• [BLOQUE DE TEXTO]

--------------------

Para el día de hoy (20/12/19)
Evangelio según San Lucas 1, 26-38
En ciertos afanes teológicos -sin duda, muy eruditos-se suele dejar de lado el aspecto intensamente humano de la Anunciación a María de Nazareth. Ello quizás se deba a sus intrincadas vías de ortodoxia y exactitud, que a fuer de rigor suelen devenir en deslumbrantes abstracciones. O también, a que desde hace bastante tiempo muchas teologías han dejado su postura fundamental que es la piedad, porque la teología más veraz y fiel es la teología de rodillas, con el corazón hincado ante el infinito de Dios.
En estas escasas líneas -escasas especialmente por las limitaciones flagrantes de quien escribe- sólo se trata de contemplar la mirada de María de Nazareth.
En la borrosa frontera de su tiempo, es una niña, una adolescente ante quien el mundo recién se descubre demasiado grande y tan violento. Los juegos que solía jugar no están tan lejos, pero a su vez, los mandatos de su cultura dicen que su cuerpo ha entrado en la etapa de la capacidad de concebir, y por ello no debe perderse tiempo. A la muchachita la disponen a ser útil a su pueblo como madre, y por ello la prometen en matrimonio, y con toda probabilidad no requirieron su opinión ni indagaron en sus sentimientos a la hora de decidir entregarla a un varón.

--------------------

• [LA TAREA] Según el texto sobre la Anunciación, ¿cuál es la teología más veraz y fiel?

• [MATERIAL PROPORCIONADO]
--------------------

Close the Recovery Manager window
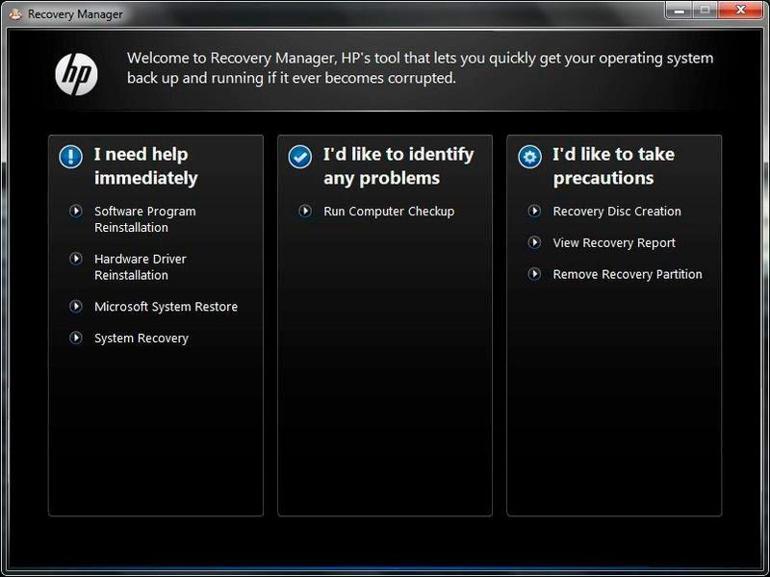770x577 pixels. tap(738, 11)
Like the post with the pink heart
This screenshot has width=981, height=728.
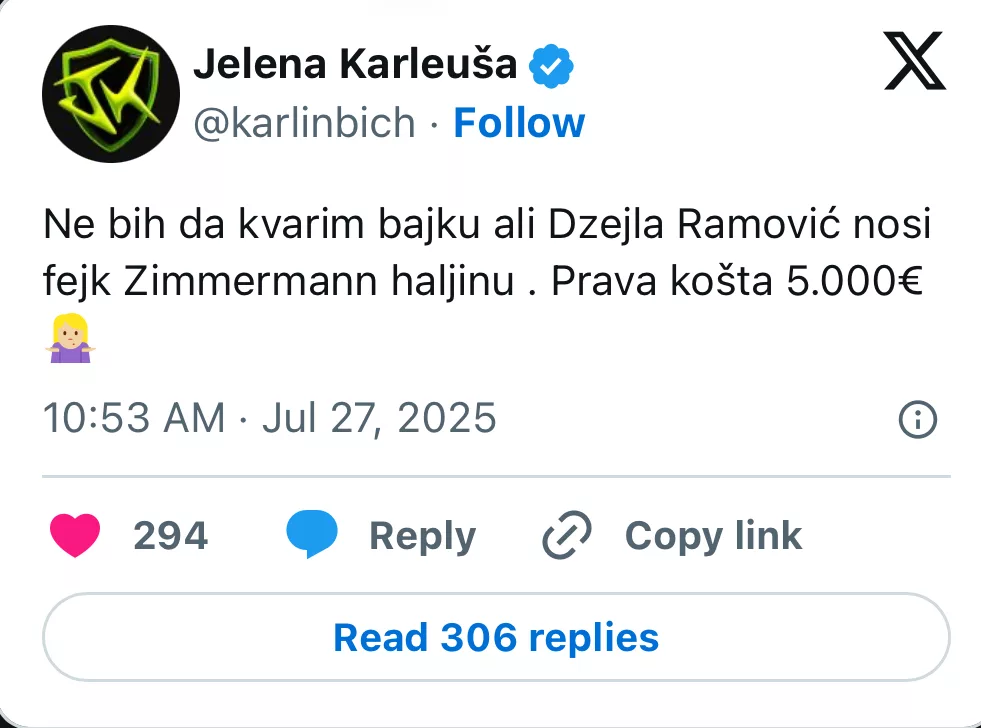(x=75, y=535)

--------------------

• [RESULTADO DE TAREA] La teología de rodillas, con el corazón hincado ante el infinito de Dios.